The pupil reveals more than dull changes in ambient light; the pupil dilates when we are aroused, when we are lying, when we are interested in something or someone, or simply when we are making a difficult decision. Most animals are sensitive to the presence of eyes and pupils. Therefore, some species of butterflies, reptiles, felids, birds and fish have “eyespots”, eye-like markings such as in the image below, that closely mimic the presence of eyes of a larger animal, to scare off predators. Humans and chimpanzees tend to mimic the pupil size of conspecifics in their own eyes, which seems to be important for the establishment of trust between two close individuals. Whether other species are also attentive to pupillary changes of group mates is thus far unknown, although to me it seems evolutionary adaptive, because they carry such important veridical messages. In some animals, not just the size of the pupil can change, but the shape of the pupil changes as well. Why do some species have round pupils and others slits?

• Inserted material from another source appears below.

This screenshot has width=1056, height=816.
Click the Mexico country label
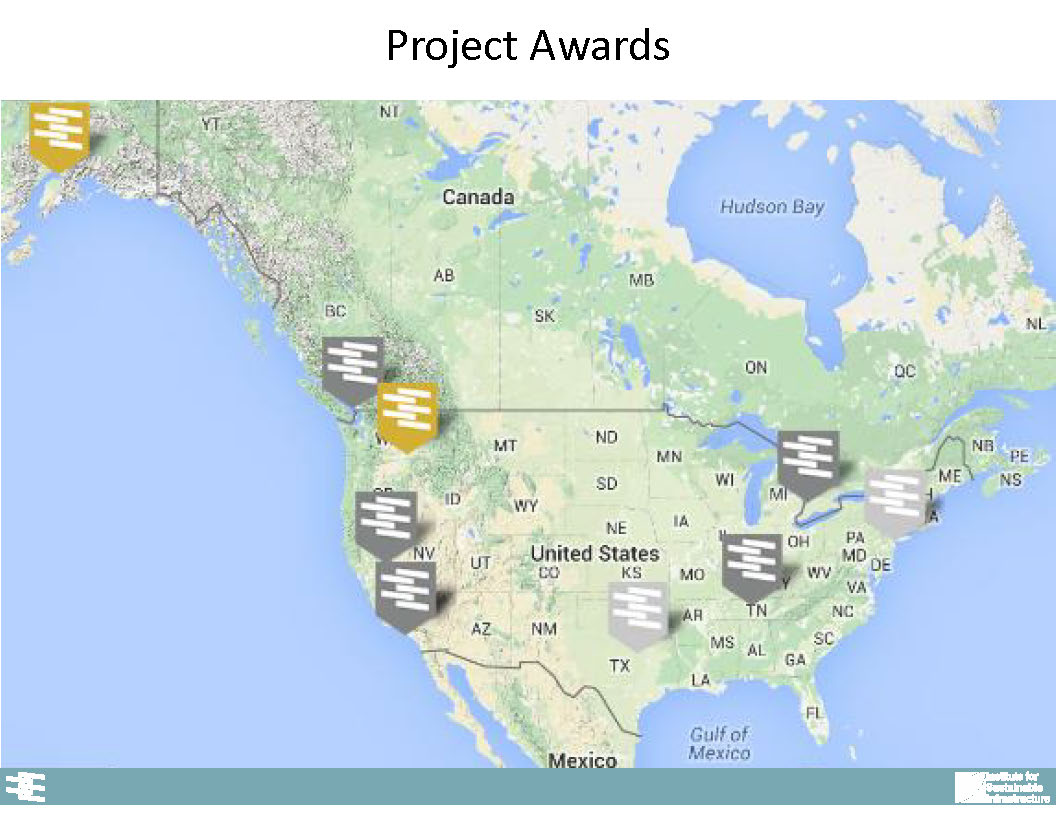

A recent study suggests that pupil shape is linked to an animals’ place in the ecological web. An analysis of more than 200 species of land animals shows that a species’ ecological niche is a strong predictor of pupil shape. Species with pupils that are vertical slits are more likely to be ambush predators that are active both day and night (such as domestic cats). In contrast, those with horizontally elongated pupils are more likely to be grazing prey species with eyes on the sides of their heads (such as sheep). Circular pupils were linked to “active foragers,” or animals that chase down their prey.

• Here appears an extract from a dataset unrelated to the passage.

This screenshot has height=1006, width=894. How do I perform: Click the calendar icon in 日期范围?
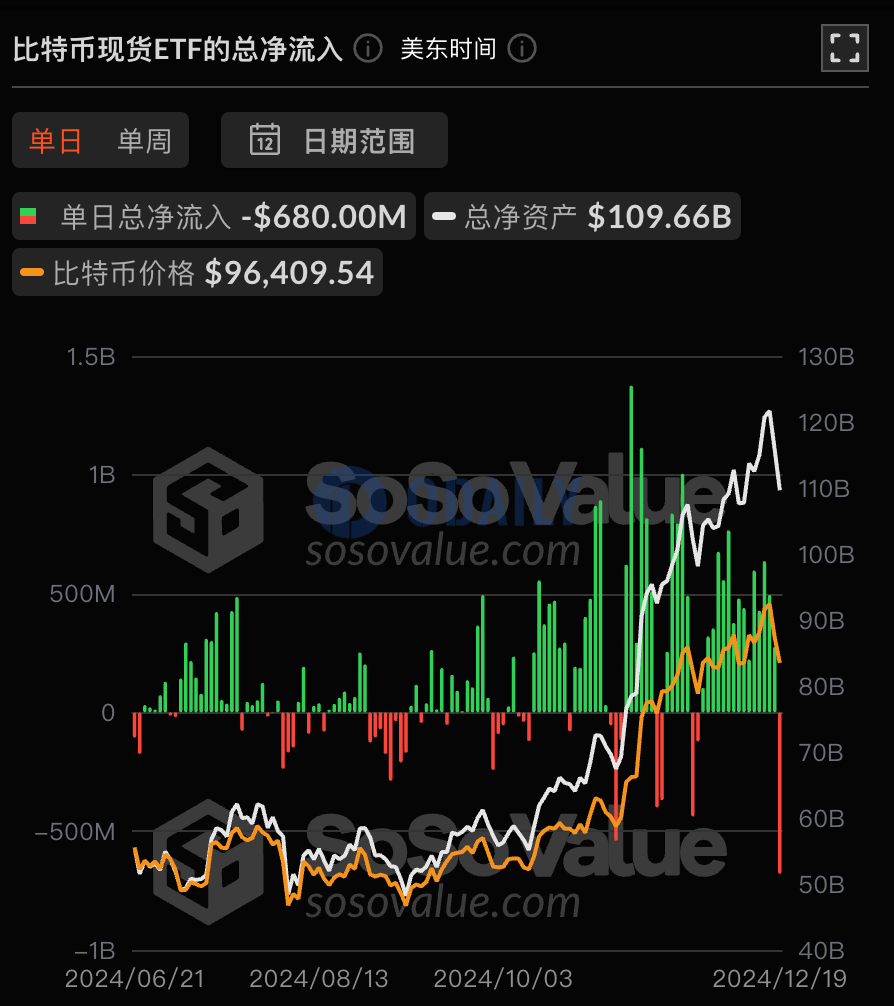pyautogui.click(x=265, y=140)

Studying the effect of these shapes on vision, the researchers found that the horizontal pupils expanded the effective field of view. When stretched horizontally, the pupils are aligned with the ground, getting more light in from the front, back and sides. The orientation also helps limit the amount of dazzling light from the sun above so the animal can see the ground better, and predators that might be approaching. Interestingly, when the animals rotated their heads, their horizontal pupils remained in horizontal alignment with the ground. For ambush predators with vertical-slit pupils, it is of great importance to accurately gauge the distance they would need to pounce on their prey. Binocular vision works better at judging differences when contours are vertical and objects are at a distance, while blur comes into play for horizontal contours and near-field targets. It turned out that vertical-slit pupils maximize both cues, but only when the animal is close to the ground (this is why domestic cats have vertical-slit pupils, and lions round pupils).

There is still a lot to be learned about pupils, their physical appearance across species, and how they are used in the animal kingdom. What I find particularly interesting is how the pupils not only reflect but also communicate intentions and emotions. For example, in large social species such as humans and great apes, it may be evolutionary adaptive that group mates can clearly see the pupils and the changes therein. But that might not work for all animals. For animals that are heavily preyed upon, or for animals that live solitary, it may be more adaptive to have pupils that cannot be seen by predators or competitors. Fortunately, there are still tons of open questions about the pupil that remain to be studied. Future studies, whether conducted by physicists, biologists, psychologists or any other “species” of scientist can surely benefit from an evolutionary perspective.